Panaji: Ecologist Madhav Gadgil, who headed the Western Ghats Ecology Expert Panel (WGEEP), has claimed that the floods and landslides in Kerala is also a man-made disaster as illegal constructions on river beds and unauthorised stone quarrying contributed to the calamity.
The government-constituted WGEEP, in its 2011 report, had recommended that several areas in Kerala which come under the Western Ghats should be classified as ecologically sensitive. However, the state government had opposed the panel's recommendations.
While the magnitude of rainfall witnessed in Kerala this season was not unprecedented, the flooding seen this time was never experienced before, Gadgil told PTI here on Saturday.
"There are two components to it. One is the intense rainfall -- of a higher level than normal. One of my students has done a thesis on intense rainfall events in Kerala... He says certainly this year it's quite intense but not unprecedented," he said.
"He (the student) hails from Kerala. The experience of his father and grandfather is that the earlier instances of intense rainfall never caused floods or landslides of this magnitude," the 76-year-old ecologist said.
The flooding has exposed the existence of illegal stone quarries and large number of unauthorised constructions on river beds, he said, adding, "In this sense it is definitely a man-made calamity where intense rainfall and human intervention have made it a serious disaster."

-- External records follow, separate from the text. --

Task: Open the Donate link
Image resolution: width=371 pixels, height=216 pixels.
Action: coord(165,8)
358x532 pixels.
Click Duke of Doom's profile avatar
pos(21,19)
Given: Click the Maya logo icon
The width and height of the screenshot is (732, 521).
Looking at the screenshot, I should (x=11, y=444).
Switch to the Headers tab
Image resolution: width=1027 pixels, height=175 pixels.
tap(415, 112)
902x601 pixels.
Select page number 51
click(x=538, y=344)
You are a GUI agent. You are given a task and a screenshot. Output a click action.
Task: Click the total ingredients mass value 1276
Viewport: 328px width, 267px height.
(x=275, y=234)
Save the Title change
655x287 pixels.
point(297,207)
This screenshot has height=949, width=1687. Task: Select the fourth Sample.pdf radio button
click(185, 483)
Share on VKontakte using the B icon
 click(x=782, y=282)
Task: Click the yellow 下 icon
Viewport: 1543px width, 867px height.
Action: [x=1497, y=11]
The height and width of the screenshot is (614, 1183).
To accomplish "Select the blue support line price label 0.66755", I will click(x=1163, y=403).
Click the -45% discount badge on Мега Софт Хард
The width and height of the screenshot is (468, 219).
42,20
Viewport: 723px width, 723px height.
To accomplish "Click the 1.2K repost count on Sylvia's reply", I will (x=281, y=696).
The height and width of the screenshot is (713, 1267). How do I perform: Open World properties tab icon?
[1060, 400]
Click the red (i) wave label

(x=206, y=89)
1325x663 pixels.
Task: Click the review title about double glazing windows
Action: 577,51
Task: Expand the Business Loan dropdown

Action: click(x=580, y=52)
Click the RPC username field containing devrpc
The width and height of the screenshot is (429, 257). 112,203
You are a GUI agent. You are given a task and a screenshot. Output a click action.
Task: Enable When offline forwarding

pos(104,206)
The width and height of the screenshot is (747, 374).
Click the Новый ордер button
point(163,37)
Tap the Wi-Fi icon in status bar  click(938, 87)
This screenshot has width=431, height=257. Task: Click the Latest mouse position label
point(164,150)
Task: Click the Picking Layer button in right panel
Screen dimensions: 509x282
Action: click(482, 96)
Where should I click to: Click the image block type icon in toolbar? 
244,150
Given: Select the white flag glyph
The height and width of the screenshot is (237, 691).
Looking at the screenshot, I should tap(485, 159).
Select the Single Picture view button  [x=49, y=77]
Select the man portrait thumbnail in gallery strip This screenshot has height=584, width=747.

Gadgil, the founder of the Centre for Ecological Sciences at the Indian Institute of Science, Bengaluru, in his report on the Western Ghats in Kerala had recommended strict restrictions on mining and quarrying and on use of land for non-forest purposes.
Asked if the Kerala government should implement the recommendations of the WGEEP, also known as Gadgil commission, he said all that is needed is to follow the law.
"Nobody has been able to point out any factual mistake in our report. The recommendations are entirely within constitutional provisions and various laws. Implementing the report means government stops flouting laws and the government stops suppressing its our people," Gadgil said.
"Forget our report. The government must begin to behave lawfully and then automatically it means our report is implemented," he said.
According to the state authorities, 194 people have lost their lives and 36 are missing in Kerala since August 8 due to rains and landslides, while over 3.14 lakh people have been moved to relief camps.